Advice time! I need a 1 meter square printer and wanted to get some

Advice time! I need a 1 meter square printer and wanted to get some insight from others whom used such big printers. Any surprises? What models did you use and what features would you like to see? Is 1.75 still the ideal or am I expecting to go back to good 'o 2.85?

Here’s what I’m expecting: lower part definition from large nozzle diameter, extrusion issues being more visible, and a somewhat constant battle with layer de-lamination.

The only printer this big I’ve ever seen personally is the BigRep and that was in Belgium 3-ish years ago. https://bigrep.com/bigrep-one/

Oh shit… It’s the beginning of the end times people…
This guys going to build a life size killer robot and take over the world…

@Ben_Van_Den_Broeck I guess I should pledge my allegiance to you now so I’m one of the “chosen few” to survive?
Did I ever tell you Ben that I think you’re a really great guy? :rofl:

@Ben_Van_Den_Broeck my first thought would be the bed (with respect to difficulties and surprises) I can extrude anything any size, bed always gets me.

There is a group here in Houston that has a huge printer they sell, can’t recall the name. Don’t know it is a meter by a meter either though. Gigga something maybe.

There is a group (I can’t disclose who) that put an OX on Z axis that move. It is kind of stupid awesome. Hope we will get to show it off soon. It’s a freaking huge printer and looks crazy accurate.

I’d go big with a delta like seemecnc did. That thing was amazing and didn’t seem to care about anything.

Do you NEED 1m square? You can’t glue/fasten together multiple smaller prints? I strongly recommend against building anything over 500mm cube unless you’ve got a >$10-20k budget and high tolerance for losing $100 of filament in a single print failure. You can buy ten Prusa Mk2s for less than a good 1m cube printer costs, and the Prusas-farm will output way more finished product at the end of the day, even factoring in your post-processing labor to fasten together smaller prints.

@Ryan_Carlyle I run a service and we already run 8 machines 300mm square machines. I agree but my clients dictate these things. The budget is $10-$20k yes.

@Ben_Van_Den_Broeck Material? Print function? Makes a big difference if you need a heated chamber or something…

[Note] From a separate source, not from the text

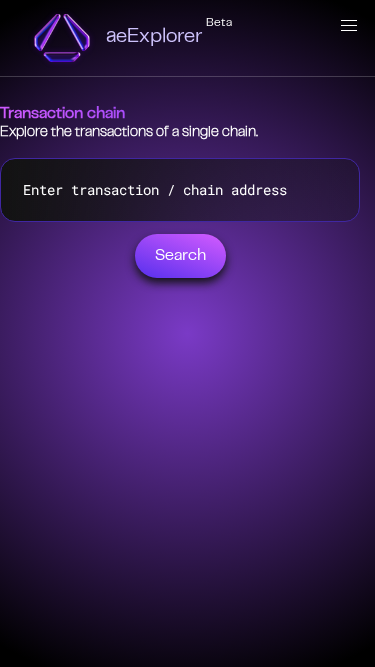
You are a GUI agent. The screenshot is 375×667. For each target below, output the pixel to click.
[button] (349, 26)
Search (180, 256)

At a high level, for 1m cube you need a stationary build plate, an extremely solid frame and vastly larger and higher quality linear hardware (to keep deflections of long spans down), an extremely high flow rate extruder design plus extremely good print cooling to match, servos on all motion axes for reliability, filament jam/runout detection for reliability, 5-10kg spool capacity plus a good mid-print filament swap routine, a good Z probe for mesh leveling the bed, headless operation (eg print from USB/SD) and AC mains bed heater. I also recommend a temperature-controlled enclosure with good air mixing (even a 30C one for PLA) to keep warping down.

There’s some fun experimental stuff like the Printrbot Big-E and the PartDaddy, but I wouldn’t try to run a business with those. They’re more or less huge scale-ups of hobbyist/desktop designs, not serious “month-long print absolutely must not fail” designs.

Or, if you need it to just work, call Stratasys and see what they can do in your size range.

To local art scool owns a huge printer:
http://www.wasproject.it/w/en/3d-printing/deltawasp-3-mt/ which they mostly use for paste extruding.

A couple of weeks ago we got in touch with them but they showed no real interest in collaborating. After some more research we decided to go for smaller printers and we will glue the parts together (the project is still in its early stage).